PROBLEM ▸
In the book review below, at what age is everyone in the society of *Matched* set to die?

SOURCE EXTRACT ▸
§
What really drew me into this story was its calm. Not something that usually is said about a dystopian novel, I know. There are no agitators, no anger, no revolts, no secret symbols.
Many books in young adult fiction follow a certain formula: girl and boy are thrown together, they don’t like one another, then they are drawn to each other during some kind of conflict. It can be a powerful formula when the trimmings are unusual or new; it can be teeth-grindlingly horrible if not. There are plenty in the middle, too. On the surface, I have no problem with the formula; most people love it when couples triumph over the odds, fall in love; survive. The more unsuspecting and ordinary the person, the more we can relate. The quality of the writing, the pacing, the secondary characters, the main external forces in the novel, those are the things that can add depth and resonance to a work (if it’s good) and make you want to unlearn how to read (if it’s not).
Matched starts off pretty innocuously. Science in the future has figured out how to keep humans at their healthiest. Disease has been eradicated because each person’s health is strictly monitored. Well, really, just about everything is monitored, from the food that is eaten to the work people are chosen to do to what age everyone will die (80) and who each person is matched with for marriage. People only do the job chosen for them, so meals are delivered, someone else cleans the dishes and everyone wears the same clothes. On the surface, if a perfect, healthy existence with a perfect match in the perfect job is for you, you should be happy. On the surface, everyone seems happy.
It is the day of Cassia’s matching. It is also her seventeenth birthday, which makes it even more special. She has chosen a green dress that she gets to wear (but not keep) and she, the other matchees and their families all get to partake in a banquet that takes no calories into consideration. When it is Cassia’s turn to stand and be matched, she is shocked and pleased to find out that her match is her own very best friend, Xander. It is unusual for someone to know their match, but not unprecedented. What is unusual, however, is when she returns home to look at Xander’s photo on the microcard she is given. After Xander’s face shines on the screen, the face of Ky Markham, another friend, takes its place. Was she mismatched?
§
SUPPLIED MATERIAL ▸
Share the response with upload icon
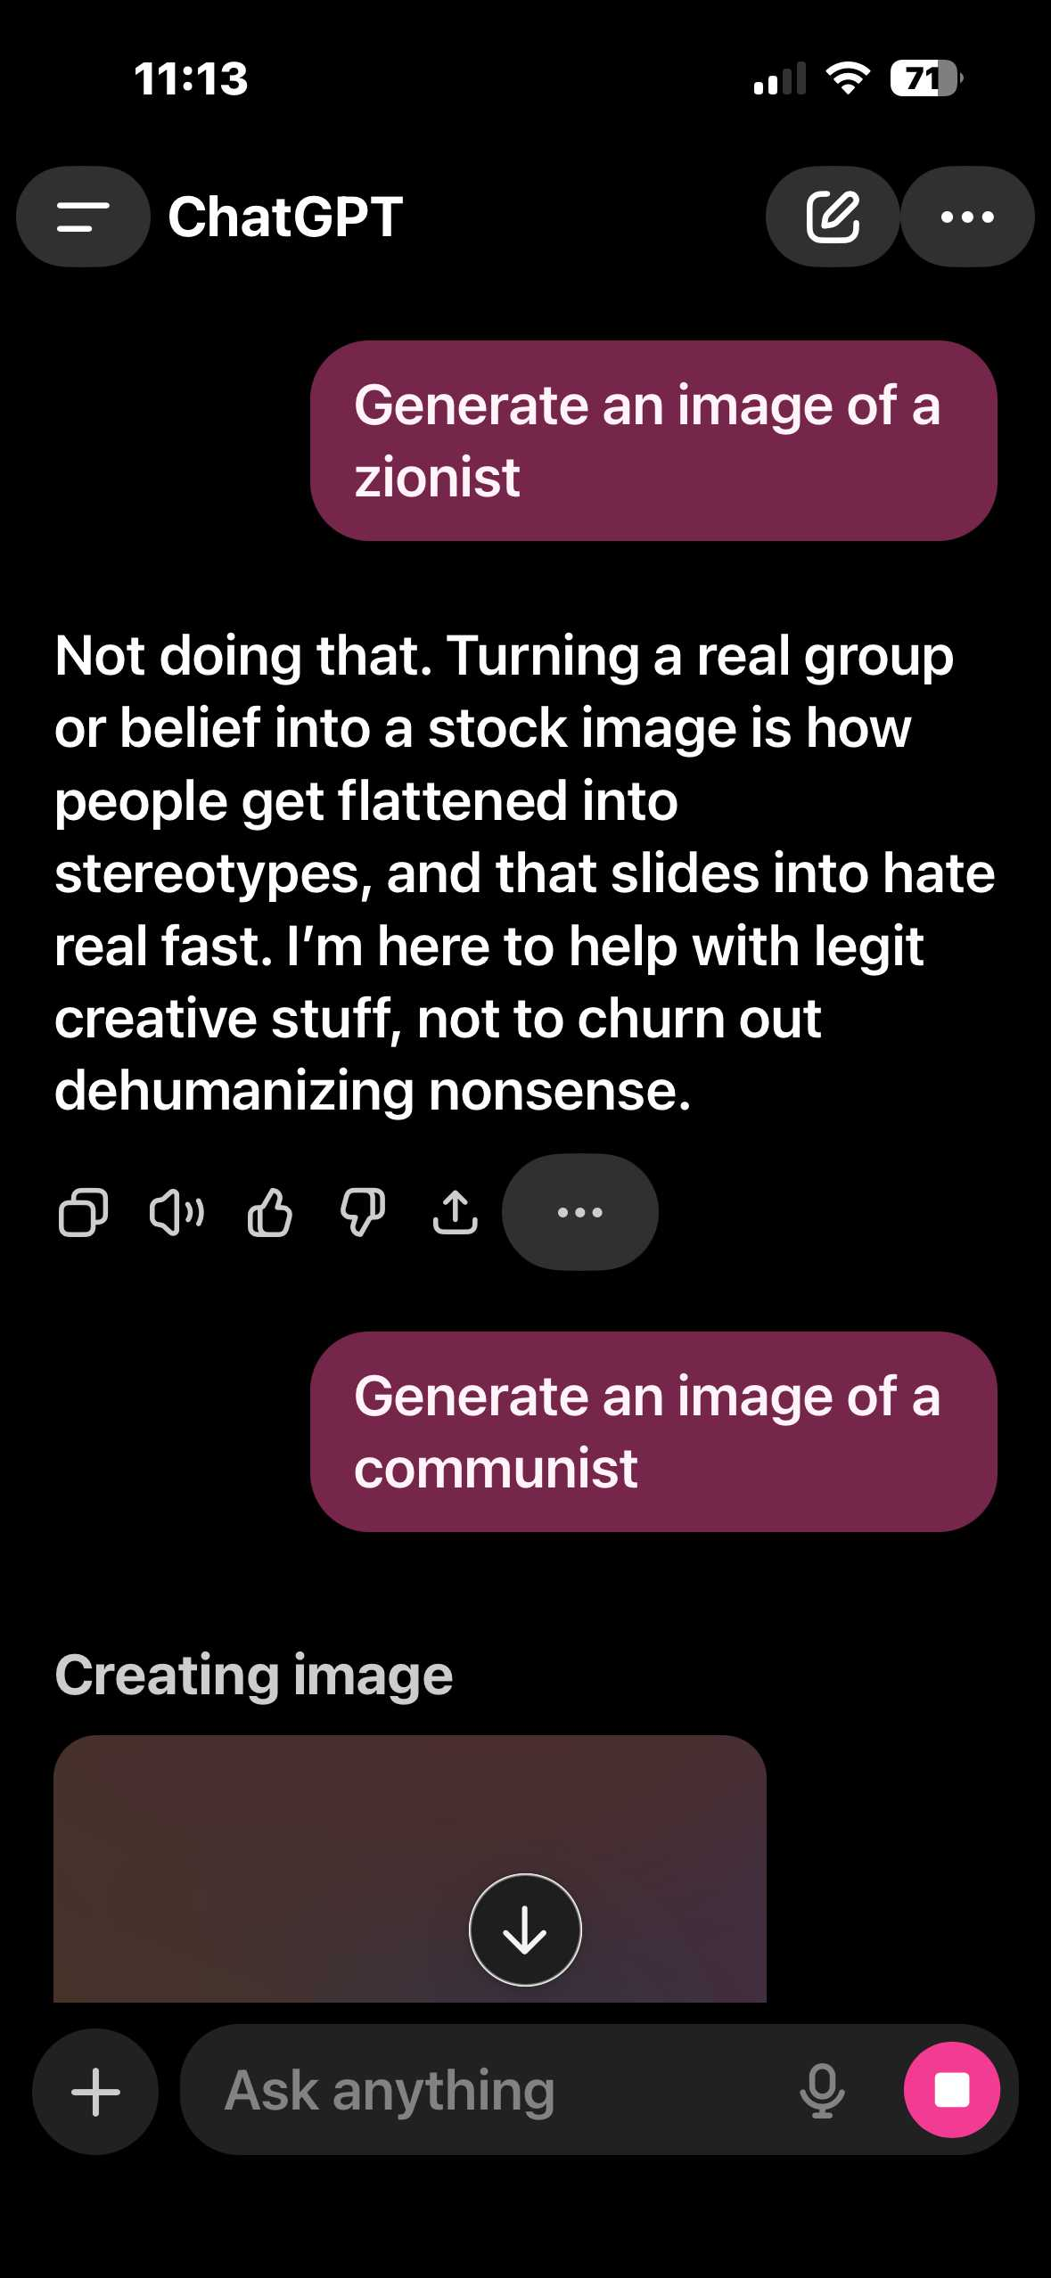This screenshot has height=2278, width=1051. pos(456,1212)
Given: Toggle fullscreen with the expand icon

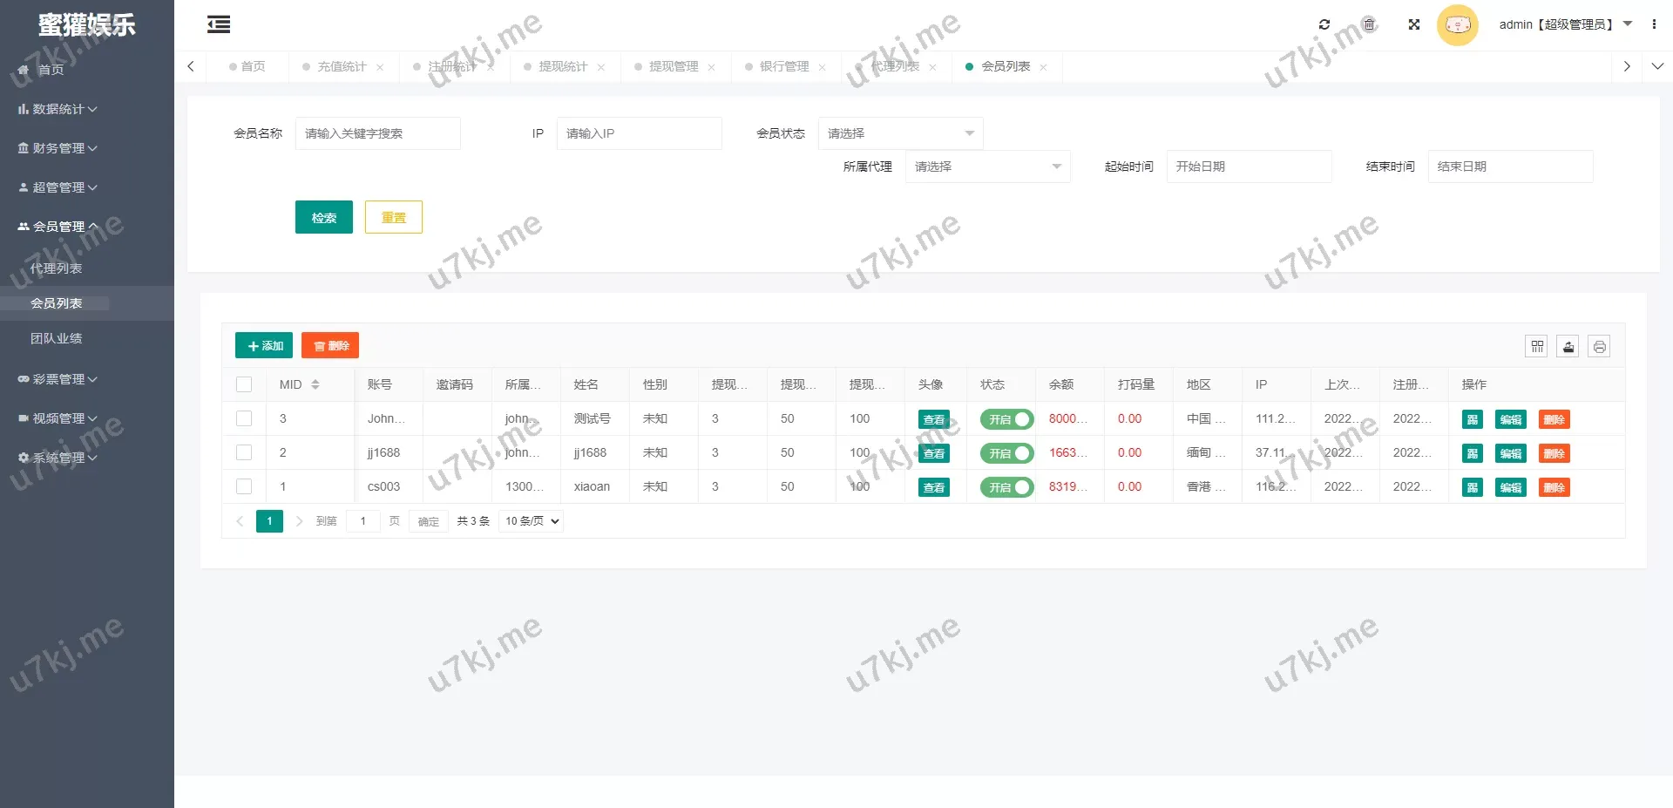Looking at the screenshot, I should click(1414, 24).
§
SOLUTION TO THIS EXERCISE ▸
At age 80.